Last week on twitter Maish asked a question that got me thinking. Actually, I have been thinking about this for a while now. The question deals with how you design your infrastructure for the various types of workloads (pets and cattle). Whether your workload falls in the “pet” category or the “cattle” category. (If you are not familiar with the terms pets/cattle read this article by Massimo)

I asked Maish what it actually means for your infrastructure, and at the same time I gave it some more thought over the last week. Cattle is the type of application architecture which handles failures by providing a distributed solution, it scales out instead of up typically, the VMs are disposable as they usually won’t hold state. With pets this is different, they typically scale up and resiliency is often provided by either a 3rd party clustering mechanism or the infrastructure under neath, in many cases contain state and recoverability is key. As you can imagine both types of workloads have different requirements of the infrastructure. Going back to Maish’s question, I guess the real question is if you can afford the “what it means for the underlying infrastructure”. What do I mean with that?

If you look at the requirements of both architectures, you could say that “pets” will typically demand more from the underlying infrastructure when it comes to resiliency / recoverability. Cattle will have less demands from that perspective but flexibility / agility is more important. You can imagine that you could implement two different infrastructure architectures for these specific workloads, but does this make sense? If you are Netflix, Google, Youtube etc then it may make sense to do this due to the scale they operate at and the fact that IT is their core business. In those cases “cattle” is what drives the business, and there are back-end systems. Reality is though that for the majority this is not the case. Your environment will be a hybrid, and more than likely “pets” will have the overhand as that is simply what the state of the world is today.

That does not mean they cannot co-exist. That is what I believe is the true strength of virtualization, it allows you to run many different types of workloads on the same infrastructure. Whether that is your Exchange environment or your in-house developed scale out web application which serves hundreds of thousands of customers does not make a difference to your virtualization platform. From an operational perspective the big benefit here is that you will not have to maintain different run books to manage your workloads. From an ops perspective they will look  the same on the outside, although they may differ on the inside. What may change though is the services required for those systems, but with the rich ecosystem available for virtualization platforms these days that should not be a problem. Need extra security / microsegmentation? VMware NSX can provide the security isolation needed to run these applications smoothly. Sub milliseconds latency requirements? Plenty of storage / caching solutions out there that can deliver this!

Will the application architecture shift that is happening right now impact your underlying infrastructure? We have made these huge steps in operational efficiency in the last 5 years, and with SDDC we are about to take the next big step, and although I do believe that the application architecture shift will result in infrastructure changes lets not make the same mistakes we made in the past by creating these infrastructure silos per workload. I strongly believe that repeatability, consistency, reliability and predictability are key and this starts with a solid, scalable and trusted foundation (infrastructure).

* Dataset entries:
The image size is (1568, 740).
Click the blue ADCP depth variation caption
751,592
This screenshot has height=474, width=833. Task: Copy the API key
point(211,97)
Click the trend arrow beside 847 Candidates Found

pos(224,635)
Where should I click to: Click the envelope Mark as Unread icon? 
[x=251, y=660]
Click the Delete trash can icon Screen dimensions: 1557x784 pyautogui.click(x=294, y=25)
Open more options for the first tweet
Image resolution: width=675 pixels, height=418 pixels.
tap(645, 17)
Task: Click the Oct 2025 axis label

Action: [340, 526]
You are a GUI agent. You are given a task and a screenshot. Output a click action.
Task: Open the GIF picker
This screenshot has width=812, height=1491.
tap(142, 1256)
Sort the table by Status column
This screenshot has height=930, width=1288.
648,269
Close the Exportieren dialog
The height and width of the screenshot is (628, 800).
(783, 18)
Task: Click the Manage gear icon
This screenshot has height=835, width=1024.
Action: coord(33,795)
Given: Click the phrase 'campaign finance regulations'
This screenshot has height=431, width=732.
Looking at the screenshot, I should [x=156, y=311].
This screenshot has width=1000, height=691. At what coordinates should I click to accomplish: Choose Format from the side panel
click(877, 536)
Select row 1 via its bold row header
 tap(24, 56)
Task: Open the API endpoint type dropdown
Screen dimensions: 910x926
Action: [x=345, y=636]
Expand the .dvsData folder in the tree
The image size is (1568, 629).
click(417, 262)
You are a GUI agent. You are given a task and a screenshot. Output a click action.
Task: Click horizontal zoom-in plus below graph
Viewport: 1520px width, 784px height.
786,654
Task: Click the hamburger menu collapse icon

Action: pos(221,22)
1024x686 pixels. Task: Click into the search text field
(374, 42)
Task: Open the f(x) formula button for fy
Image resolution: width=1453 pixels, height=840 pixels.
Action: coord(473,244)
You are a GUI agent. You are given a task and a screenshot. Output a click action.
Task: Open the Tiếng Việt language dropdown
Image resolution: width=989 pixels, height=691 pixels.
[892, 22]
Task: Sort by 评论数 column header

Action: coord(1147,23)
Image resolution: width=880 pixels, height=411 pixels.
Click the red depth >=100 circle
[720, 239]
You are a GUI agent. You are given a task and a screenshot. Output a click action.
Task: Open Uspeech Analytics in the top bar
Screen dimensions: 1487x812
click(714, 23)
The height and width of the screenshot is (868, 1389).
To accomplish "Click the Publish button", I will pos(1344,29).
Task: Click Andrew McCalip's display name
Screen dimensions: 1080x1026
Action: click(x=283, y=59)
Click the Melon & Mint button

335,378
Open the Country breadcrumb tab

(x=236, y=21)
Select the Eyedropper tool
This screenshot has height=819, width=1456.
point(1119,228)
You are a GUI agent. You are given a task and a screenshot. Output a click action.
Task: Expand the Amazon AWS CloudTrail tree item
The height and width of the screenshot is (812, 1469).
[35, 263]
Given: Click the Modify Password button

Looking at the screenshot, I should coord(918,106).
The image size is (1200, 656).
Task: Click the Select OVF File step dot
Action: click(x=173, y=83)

* Problem statement:
Rewrite the stretch of the pets-and-cattle post from "Last week on" through "article by Massimo)", changing every "question" to "query".

* Task output:
Last week on twitter Maish asked a query that got me thinking. Actually, I have been thinking about this for a while now. The query deals with how you design your infrastructure for the various types of workloads (pets and cattle). Whether your workload falls in the “pet” category or the “cattle” category. (If you are not familiar with the terms pets/cattle read this article by Massimo)